WHAT YOU HAVE TO DO | Quote all of the material below verbatim, keeping every line in its original order.

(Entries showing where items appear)
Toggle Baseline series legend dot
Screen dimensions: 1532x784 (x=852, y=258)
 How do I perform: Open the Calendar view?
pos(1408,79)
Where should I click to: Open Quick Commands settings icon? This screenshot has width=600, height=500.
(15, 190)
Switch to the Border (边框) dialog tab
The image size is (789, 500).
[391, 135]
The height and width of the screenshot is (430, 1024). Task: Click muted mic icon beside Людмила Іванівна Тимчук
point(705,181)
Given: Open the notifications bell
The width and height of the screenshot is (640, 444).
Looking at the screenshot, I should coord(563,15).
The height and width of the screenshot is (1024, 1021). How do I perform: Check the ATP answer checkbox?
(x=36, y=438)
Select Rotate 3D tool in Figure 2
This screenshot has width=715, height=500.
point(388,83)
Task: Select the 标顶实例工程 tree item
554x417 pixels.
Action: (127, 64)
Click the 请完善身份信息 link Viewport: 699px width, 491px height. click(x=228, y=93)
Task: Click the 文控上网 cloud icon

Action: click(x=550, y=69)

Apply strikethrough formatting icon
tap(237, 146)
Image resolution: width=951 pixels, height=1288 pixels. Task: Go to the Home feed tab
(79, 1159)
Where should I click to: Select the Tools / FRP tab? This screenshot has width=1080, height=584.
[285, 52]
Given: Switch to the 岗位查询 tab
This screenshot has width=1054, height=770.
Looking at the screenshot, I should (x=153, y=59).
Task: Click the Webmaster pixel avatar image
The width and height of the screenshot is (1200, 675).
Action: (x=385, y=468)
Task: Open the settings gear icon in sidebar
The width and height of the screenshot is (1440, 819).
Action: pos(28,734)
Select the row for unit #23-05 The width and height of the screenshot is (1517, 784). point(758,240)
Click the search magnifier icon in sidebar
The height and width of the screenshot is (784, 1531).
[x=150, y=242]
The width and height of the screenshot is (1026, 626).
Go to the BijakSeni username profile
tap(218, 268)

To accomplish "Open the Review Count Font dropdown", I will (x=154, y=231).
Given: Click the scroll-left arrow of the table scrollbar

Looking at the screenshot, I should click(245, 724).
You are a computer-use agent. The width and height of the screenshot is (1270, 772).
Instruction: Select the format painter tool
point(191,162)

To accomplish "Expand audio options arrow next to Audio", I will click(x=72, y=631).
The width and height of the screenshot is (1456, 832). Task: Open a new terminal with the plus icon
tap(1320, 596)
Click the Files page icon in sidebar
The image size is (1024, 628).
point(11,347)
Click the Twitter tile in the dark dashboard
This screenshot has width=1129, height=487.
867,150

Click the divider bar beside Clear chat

SOLUTION TO THE EXERCISE |
Toggle Baseline series legend dot
Screen dimensions: 1532x784 (x=852, y=258)
 How do I perform: Open the Calendar view?
pos(1408,79)
Where should I click to: Open Quick Commands settings icon? This screenshot has width=600, height=500.
(15, 190)
Switch to the Border (边框) dialog tab
The image size is (789, 500).
[391, 135]
The height and width of the screenshot is (430, 1024). Task: Click muted mic icon beside Людмила Іванівна Тимчук
point(705,181)
Given: Open the notifications bell
The width and height of the screenshot is (640, 444).
Looking at the screenshot, I should coord(563,15).
The height and width of the screenshot is (1024, 1021). How do I perform: Check the ATP answer checkbox?
(x=36, y=438)
Select Rotate 3D tool in Figure 2
This screenshot has width=715, height=500.
point(388,83)
Task: Select the 标顶实例工程 tree item
554x417 pixels.
Action: (127, 64)
Click the 请完善身份信息 link Viewport: 699px width, 491px height. click(x=228, y=93)
Task: Click the 文控上网 cloud icon

Action: click(x=550, y=69)

Apply strikethrough formatting icon
tap(237, 146)
Image resolution: width=951 pixels, height=1288 pixels. Task: Go to the Home feed tab
(79, 1159)
Where should I click to: Select the Tools / FRP tab? This screenshot has width=1080, height=584.
[285, 52]
Given: Switch to the 岗位查询 tab
This screenshot has width=1054, height=770.
Looking at the screenshot, I should (x=153, y=59).
Task: Click the Webmaster pixel avatar image
The width and height of the screenshot is (1200, 675).
Action: (x=385, y=468)
Task: Open the settings gear icon in sidebar
The width and height of the screenshot is (1440, 819).
Action: pos(28,734)
Select the row for unit #23-05 The width and height of the screenshot is (1517, 784). point(758,240)
Click the search magnifier icon in sidebar
The height and width of the screenshot is (784, 1531).
[x=150, y=242]
The width and height of the screenshot is (1026, 626).
Go to the BijakSeni username profile
tap(218, 268)

To accomplish "Open the Review Count Font dropdown", I will (x=154, y=231).
Given: Click the scroll-left arrow of the table scrollbar

Looking at the screenshot, I should click(245, 724).
You are a computer-use agent. The width and height of the screenshot is (1270, 772).
Instruction: Select the format painter tool
point(191,162)

To accomplish "Expand audio options arrow next to Audio", I will click(x=72, y=631).
The width and height of the screenshot is (1456, 832). Task: Open a new terminal with the plus icon
tap(1320, 596)
Click the Files page icon in sidebar
The image size is (1024, 628).
point(11,347)
Click the Twitter tile in the dark dashboard
This screenshot has width=1129, height=487.
867,150

Click the divider bar beside Clear chat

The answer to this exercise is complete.